S’il est donc difficile de reproduire un succès, quelles sont les autres solutions ?

Daniel Kahneman affirme que nous suscitons un changement de comportement positif en diminuant les forces restrictives, c'est-à-dire en supprimant les obstacles qui empêchent les individus d’effectuer ce qu'on leur demande. Pour mettre à l’échelle un programme d'alphabétisation de base, il convient d’examiner les domaines dans lesquels le programme n'a eu que peu ou aucun impact, et d’identifier les obstacles qui empêchent de réaliser un changement positif.

Notre réaction immédiate pourrait être d'identifier les problèmes liés aux salles de classes aux effectifs pléthoriques, à l'expérience des enseignants, aux caractéristiques des élèves ou à d’autres facteurs qu'il n'est généralement pas possible de modifier dans le cadre d'un programme. Bien que ces problèmes soient sérieux et qu’ils doivent être résolus, nous savons également que certaines écoles participant à notre programme ont réussi dans des circonstances analogues.

Pour améliorer réellement les résultats d'apprentissage de tous les élèves, nous devons comprendre la façon dont les êtres humains font face au changement et appliquer ces connaissances aux programmes d'éducation. Il n'existe pas de modèle utile et pratique pour déterminer la façon dont les enseignants s’adaptent au changement.
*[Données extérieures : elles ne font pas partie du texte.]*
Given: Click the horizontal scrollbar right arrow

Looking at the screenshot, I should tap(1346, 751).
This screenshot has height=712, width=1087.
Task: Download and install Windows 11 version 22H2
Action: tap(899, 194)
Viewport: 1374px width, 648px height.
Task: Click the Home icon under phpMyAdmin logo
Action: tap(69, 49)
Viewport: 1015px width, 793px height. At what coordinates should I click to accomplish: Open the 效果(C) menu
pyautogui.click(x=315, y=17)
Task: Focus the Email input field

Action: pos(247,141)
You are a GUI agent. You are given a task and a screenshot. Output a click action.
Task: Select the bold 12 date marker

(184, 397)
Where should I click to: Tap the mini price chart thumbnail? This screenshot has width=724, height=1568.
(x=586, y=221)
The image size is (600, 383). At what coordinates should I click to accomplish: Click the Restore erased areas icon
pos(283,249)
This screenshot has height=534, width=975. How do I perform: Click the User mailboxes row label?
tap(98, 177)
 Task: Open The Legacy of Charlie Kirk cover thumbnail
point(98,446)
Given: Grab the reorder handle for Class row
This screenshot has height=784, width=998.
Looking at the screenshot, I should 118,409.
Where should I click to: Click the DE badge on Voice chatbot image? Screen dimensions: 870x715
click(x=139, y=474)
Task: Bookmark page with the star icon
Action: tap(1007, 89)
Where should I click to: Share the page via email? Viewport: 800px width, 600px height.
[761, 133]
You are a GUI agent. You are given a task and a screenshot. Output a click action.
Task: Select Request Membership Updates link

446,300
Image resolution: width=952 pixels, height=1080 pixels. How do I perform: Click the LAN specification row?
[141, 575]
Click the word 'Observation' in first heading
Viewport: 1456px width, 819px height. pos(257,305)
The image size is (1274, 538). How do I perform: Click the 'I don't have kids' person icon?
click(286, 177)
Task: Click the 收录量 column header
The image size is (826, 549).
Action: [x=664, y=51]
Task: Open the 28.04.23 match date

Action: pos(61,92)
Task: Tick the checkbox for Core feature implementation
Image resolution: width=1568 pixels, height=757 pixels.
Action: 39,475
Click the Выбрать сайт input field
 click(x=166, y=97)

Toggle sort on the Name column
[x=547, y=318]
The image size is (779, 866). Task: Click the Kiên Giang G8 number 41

La réaction des êtres humains face au changement varie en fonction des traits de personnalité de l’individu et des facteurs environnementaux. Nous nous tournons également vers nos homologues et les personnes qui nous influencent pour observer comment ils s'adaptent au changement.

La plupart des changements dans le domaine de l'éducation sont généralement imposés. Lorsque quelque chose est imposé, nous adoptons souvent des comportements différents. Nous pouvons soit accepter le changement, soit nous y opposer, soit trouver un moyen de l'adapter à notre convenance, en déployant juste un peu plus d'efforts qu’avant que le changement ne soit imposé.

Des recherches ont révélé que la réticence des enseignants à mettre en œuvre ces programmes n'est généralement pas le problème. En revanche, de nombreux enseignants ont souvent tendance à adapter les programmes de manières différentes et généralement inefficaces, afin de rendre le nouveau programme et les nouvelles approches pédagogiques plus accessibles et de réduire le niveau d'effort mental nécessaire pour les mettre en œuvre.

Il s'agit là de comportements prévisibles dont nous devrions tenir compte lors de l’élaboration des programmes pédagogiques, dès lors que nous cherchons à aider les systèmes éducatifs à se remettre des pertes d'apprentissage causées par la pandémie de COVID-19.